What does net profit figures indicate?

It can indicate the health of the business and the levels of profits being produced in order for future business growth. Too much expenses that are inhibiting profits can indicate negative health whereas high profits indicate a financially healthy business.

8

Number of sales

Number of sales is the amount of goods and services sold by a business within a specific time period.

Equation: Number of sales

9

Number of customer complaints

Number of customer complaints is the amount of customers who have notified
the business of their dissatisfaction.

10

Why may a business implement KPI's?

As all businesses seek to improve performance the implementation of KPI's allows a business to review its performance from a set of data. This can then allow for a business to assess the performance levels of a business and identify if business change needs to occur to improve performance.

MENTION:
--> identify performance levels
--> See if business change needs to occur
--> in order to effectively and efficiently improve the business

11

Why may a buisness identify the percentage of market share?

Percentage of market share highlights how well a business is performing within their industry.

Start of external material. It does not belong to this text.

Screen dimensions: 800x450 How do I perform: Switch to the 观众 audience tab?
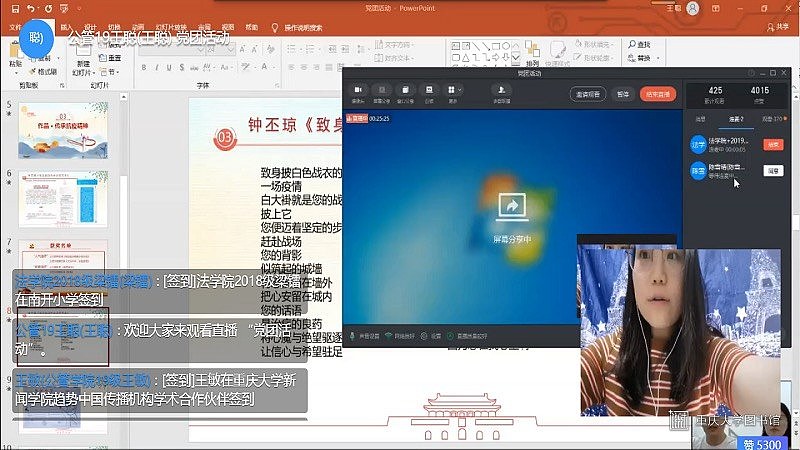(x=771, y=119)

Where the amount of sales within the industry identify the competitiveness of the business.

A high percentage of market share shows that the business has a large share total industry sales relative to competitors resulting in increased sales which can therefore meet business objective. A low percentage of market share shows that the business has a small share of total industry sales.

12

Why may a buisness need to identify net profit figures?

In order for a buisness to grow and survive the business must examine net profit figures in order to identify revenue and expenses and which areas need improvement to increase profit margin and ensure business health.

13

Why may a manager need to identify the number of sales?

A manager may examine the number of sales to assess how well the business’s goods and services are selling.

A high number of sales indicates that customers
are satisfied with the quality and price of the good or service the business is providing.

In contrast, a low number of sales may show that customers are becoming dissatisfied with the quality or price of goods or services, or competitors may be offering better goods or services.

Through the identifying the number of sales it can identify if a business needs to implement change in order to increase the number of sales.

14

Why may a buisness need to identify the number of customer complaints?

A manager may examine the number of customer complaints at a business to
assess the level of customer satisfaction. A low level of customer complaints
indicates that customers are satisfied with the goods and services being
provided. In contrast, a high level of customer complaints indicates that
customers are not satisfied with the goods and services. Complaints may be in
regard to the quality or price of the goods and services a business offers.

15

Rates of staff absenteeism

Rates of staff absenteeism is the average number of days employees are not present when scheduled to be at work, for a specific period of time. This can be calculated through number of absent staff days divided by number of staff

16

Why may a manager examine rates of staff absenteeism?

A manager can use this as an indicator of staff morale where a high staff absenteeism can indicate less motivated and unsatisfied working conditions. This can result in additional expenses and halts in business operations due to lack of staff therefore a manager can then find methods and strategies to reduce staff absenteeism in order to improve the business.

17

Staff morale

Staff morale is the collected attitudes, satisfaction and overall outlook that employees have of the workplace. Staff morale can influence a business’s productivity,
workplace safety, attendance and staff turnover.

18

Level of staff turnover

Level of staff turnover is the percentage of employees that leave a business in a year and have to be replaced.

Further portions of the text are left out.